**THE PROBLEM**. Write out again only the lines running from the one that contains "1100x700 pixels." to the end of the records below, including both the first and the last.

**RECORDS SUPPLIED**.
=-=-=

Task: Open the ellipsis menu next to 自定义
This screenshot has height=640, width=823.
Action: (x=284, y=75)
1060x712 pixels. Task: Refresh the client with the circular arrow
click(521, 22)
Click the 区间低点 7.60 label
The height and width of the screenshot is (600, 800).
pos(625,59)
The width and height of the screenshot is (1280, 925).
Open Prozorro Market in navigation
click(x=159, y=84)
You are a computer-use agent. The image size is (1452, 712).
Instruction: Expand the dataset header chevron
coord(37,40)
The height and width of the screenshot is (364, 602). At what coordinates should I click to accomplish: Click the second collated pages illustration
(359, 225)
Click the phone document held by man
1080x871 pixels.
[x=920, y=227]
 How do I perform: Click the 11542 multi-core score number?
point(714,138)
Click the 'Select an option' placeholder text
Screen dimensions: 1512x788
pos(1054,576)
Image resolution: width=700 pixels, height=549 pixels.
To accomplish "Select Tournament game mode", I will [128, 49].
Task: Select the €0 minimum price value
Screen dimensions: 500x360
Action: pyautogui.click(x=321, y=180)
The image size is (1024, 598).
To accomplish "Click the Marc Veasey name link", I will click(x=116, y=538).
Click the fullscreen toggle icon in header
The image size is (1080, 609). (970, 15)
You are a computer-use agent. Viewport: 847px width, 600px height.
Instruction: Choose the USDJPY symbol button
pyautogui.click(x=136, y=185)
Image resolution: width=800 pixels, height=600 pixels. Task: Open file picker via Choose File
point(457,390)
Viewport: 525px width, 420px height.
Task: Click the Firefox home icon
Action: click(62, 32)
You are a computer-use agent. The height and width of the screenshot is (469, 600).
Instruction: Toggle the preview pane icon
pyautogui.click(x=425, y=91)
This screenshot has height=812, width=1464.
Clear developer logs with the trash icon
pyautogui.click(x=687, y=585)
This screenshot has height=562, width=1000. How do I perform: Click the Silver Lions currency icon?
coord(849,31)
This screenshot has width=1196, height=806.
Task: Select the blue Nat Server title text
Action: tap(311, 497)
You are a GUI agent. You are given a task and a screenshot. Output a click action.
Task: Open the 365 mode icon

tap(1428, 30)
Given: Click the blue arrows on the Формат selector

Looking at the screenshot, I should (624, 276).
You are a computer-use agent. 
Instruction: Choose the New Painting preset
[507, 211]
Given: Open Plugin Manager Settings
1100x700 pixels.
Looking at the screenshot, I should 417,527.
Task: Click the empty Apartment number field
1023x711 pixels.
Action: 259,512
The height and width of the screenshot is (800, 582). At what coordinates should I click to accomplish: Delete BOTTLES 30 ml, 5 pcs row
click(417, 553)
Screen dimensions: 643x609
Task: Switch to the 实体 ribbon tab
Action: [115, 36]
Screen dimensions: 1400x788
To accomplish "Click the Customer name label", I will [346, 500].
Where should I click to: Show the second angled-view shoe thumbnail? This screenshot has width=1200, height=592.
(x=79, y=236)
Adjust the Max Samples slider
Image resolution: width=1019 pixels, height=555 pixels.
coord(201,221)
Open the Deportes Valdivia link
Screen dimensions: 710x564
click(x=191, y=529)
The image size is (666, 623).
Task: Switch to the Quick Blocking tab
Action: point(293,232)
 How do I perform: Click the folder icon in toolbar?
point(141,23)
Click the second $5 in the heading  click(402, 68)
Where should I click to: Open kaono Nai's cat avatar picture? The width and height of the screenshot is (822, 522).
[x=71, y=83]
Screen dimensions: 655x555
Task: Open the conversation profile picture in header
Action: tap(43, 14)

=-=-=

**THE COMPLETED TASK**.
1100x700 pixels.
Looking at the screenshot, I should 417,527.
Task: Click the empty Apartment number field
1023x711 pixels.
Action: 259,512
The height and width of the screenshot is (800, 582). At what coordinates should I click to accomplish: Delete BOTTLES 30 ml, 5 pcs row
click(417, 553)
Screen dimensions: 643x609
Task: Switch to the 实体 ribbon tab
Action: [115, 36]
Screen dimensions: 1400x788
To accomplish "Click the Customer name label", I will [346, 500].
Where should I click to: Show the second angled-view shoe thumbnail? This screenshot has width=1200, height=592.
(x=79, y=236)
Adjust the Max Samples slider
Image resolution: width=1019 pixels, height=555 pixels.
coord(201,221)
Open the Deportes Valdivia link
Screen dimensions: 710x564
click(x=191, y=529)
The image size is (666, 623).
Task: Switch to the Quick Blocking tab
Action: point(293,232)
 How do I perform: Click the folder icon in toolbar?
point(141,23)
Click the second $5 in the heading  click(402, 68)
Where should I click to: Open kaono Nai's cat avatar picture? The width and height of the screenshot is (822, 522).
[x=71, y=83]
Screen dimensions: 655x555
Task: Open the conversation profile picture in header
Action: tap(43, 14)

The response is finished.